Carnitol-L (Huvepharma) is a complementary feed. Its liquid and palatable formulation contains high concentrations of L-carnitine, choline chloride, sorbitol and selected plant extracts. These ingredients with hepatoprotective properties especially contribute by:
- boosting metabolic liver function and preventing fatty liver in sows
- optimising the efficiency of energy production from feed
- detoxifying and eliminating harmful waste products
- stimulating the appetite
As a result, Carnitol-L substantially optimises reproductive performance and has no withdrawal time.
The benefits of the supplementation of Carnitol-L on the average number of live and stillborn piglets was investigated in a trial in a highly productive Danish sow herd (Table 1).
After entering the farrowing crates, sows received 40 ml Carnitol-L daily in the feed troughs for the last five days prior to farrowing. The daily dose per sow corresponded to 1.2 g L-carnitine, 1.5 g choline chloride and 11.4 g sorbitol. Therefore, a specially developed and adjustable drench fitting on the product container was used (Figure 2)
The average litter data of farrowings before (control) and after the supplementation were recorded and compared. Moreover, data was determined on an annual basis, taking the farrowing index into account.
Carnitol-L supplementation for the last five days before farrowing resulted in:
- An average increase of 0.4 live born piglets/sow/litter, corresponding to 0.95 (=0.4 x 2.38) live born piglets/sow/year (Figure 3)
- An average decrease of 0.37 stillborn piglets/sow/litter, corresponding to 0.88 (=0.37 x 2.38) stillborn piglets/sow/year (Figure 4)
The return on investment was 1:4.8 when comparing the control farrowings with the Carnitol-L supplemented farrowings.
The efficacy of Carnitol-L supplementation was also evaluated in two other trials in Danish sow herds:
- 120 mg L-carnitine/sow/day for the last four weeks of gestation resulted in a significant increase in piglet body weight at birth of 33 g/piglet.
- 60 mg L-carnitine/sow/day for the first 12 weeks of gestation in combination with 120 mg L-carnitine/sow/day for the last four weeks of gestation resulted in a significant reduction in the number of weak-born piglets (-0.75), lower pre-weaning mortality (-0.28 piglets) and higher body weight at weaning (+0.2 kg).

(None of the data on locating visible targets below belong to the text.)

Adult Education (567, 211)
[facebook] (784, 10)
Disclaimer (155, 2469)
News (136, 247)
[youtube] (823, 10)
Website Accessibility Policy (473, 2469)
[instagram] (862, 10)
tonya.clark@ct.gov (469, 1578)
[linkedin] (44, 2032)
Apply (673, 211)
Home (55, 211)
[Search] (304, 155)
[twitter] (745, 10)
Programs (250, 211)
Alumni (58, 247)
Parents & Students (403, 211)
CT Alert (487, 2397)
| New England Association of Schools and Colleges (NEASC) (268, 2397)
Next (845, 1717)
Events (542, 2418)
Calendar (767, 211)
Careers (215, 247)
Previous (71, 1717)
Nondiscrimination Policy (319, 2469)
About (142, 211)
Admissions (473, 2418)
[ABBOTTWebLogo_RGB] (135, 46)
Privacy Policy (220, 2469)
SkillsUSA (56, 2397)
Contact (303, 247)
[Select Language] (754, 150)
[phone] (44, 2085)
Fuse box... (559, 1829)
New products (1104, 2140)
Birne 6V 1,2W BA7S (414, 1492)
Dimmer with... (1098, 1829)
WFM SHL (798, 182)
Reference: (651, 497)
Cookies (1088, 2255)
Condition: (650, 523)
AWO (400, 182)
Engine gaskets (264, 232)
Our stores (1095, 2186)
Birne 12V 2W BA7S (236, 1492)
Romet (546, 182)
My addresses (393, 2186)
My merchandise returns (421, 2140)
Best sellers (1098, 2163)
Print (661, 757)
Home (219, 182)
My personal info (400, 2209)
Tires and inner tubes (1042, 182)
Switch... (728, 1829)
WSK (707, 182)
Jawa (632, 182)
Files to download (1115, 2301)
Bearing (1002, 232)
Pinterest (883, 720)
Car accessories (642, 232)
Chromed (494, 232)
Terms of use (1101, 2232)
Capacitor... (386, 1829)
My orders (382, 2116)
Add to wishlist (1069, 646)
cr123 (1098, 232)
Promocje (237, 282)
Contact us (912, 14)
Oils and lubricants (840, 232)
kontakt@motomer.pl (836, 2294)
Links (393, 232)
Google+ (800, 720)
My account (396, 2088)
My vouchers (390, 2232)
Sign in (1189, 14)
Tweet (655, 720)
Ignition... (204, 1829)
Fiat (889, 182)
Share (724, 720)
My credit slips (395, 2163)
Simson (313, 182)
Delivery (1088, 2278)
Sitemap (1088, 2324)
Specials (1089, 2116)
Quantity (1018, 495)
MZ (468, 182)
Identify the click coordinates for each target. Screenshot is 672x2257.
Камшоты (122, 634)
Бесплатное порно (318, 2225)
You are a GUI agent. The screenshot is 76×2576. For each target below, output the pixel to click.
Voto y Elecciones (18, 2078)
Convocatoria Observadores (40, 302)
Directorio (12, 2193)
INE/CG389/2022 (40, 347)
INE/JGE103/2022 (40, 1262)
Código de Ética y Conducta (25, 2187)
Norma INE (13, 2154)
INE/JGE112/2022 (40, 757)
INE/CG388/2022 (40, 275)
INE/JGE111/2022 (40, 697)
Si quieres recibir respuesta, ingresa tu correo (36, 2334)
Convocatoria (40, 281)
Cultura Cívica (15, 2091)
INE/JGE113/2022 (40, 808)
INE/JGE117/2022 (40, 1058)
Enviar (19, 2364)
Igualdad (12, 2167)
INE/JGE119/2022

Studies reported in the literature and recent field trials consistently demonstrate that dietary L-carnitine supplementation during gestation increases the reproductive performance of sows. It was concluded that the supplementation of 40 ml Carnitol-L in the last five days prior to farrowing results in a substantial increase in the number of live-born piglets and a decrease in the number of stillbirths.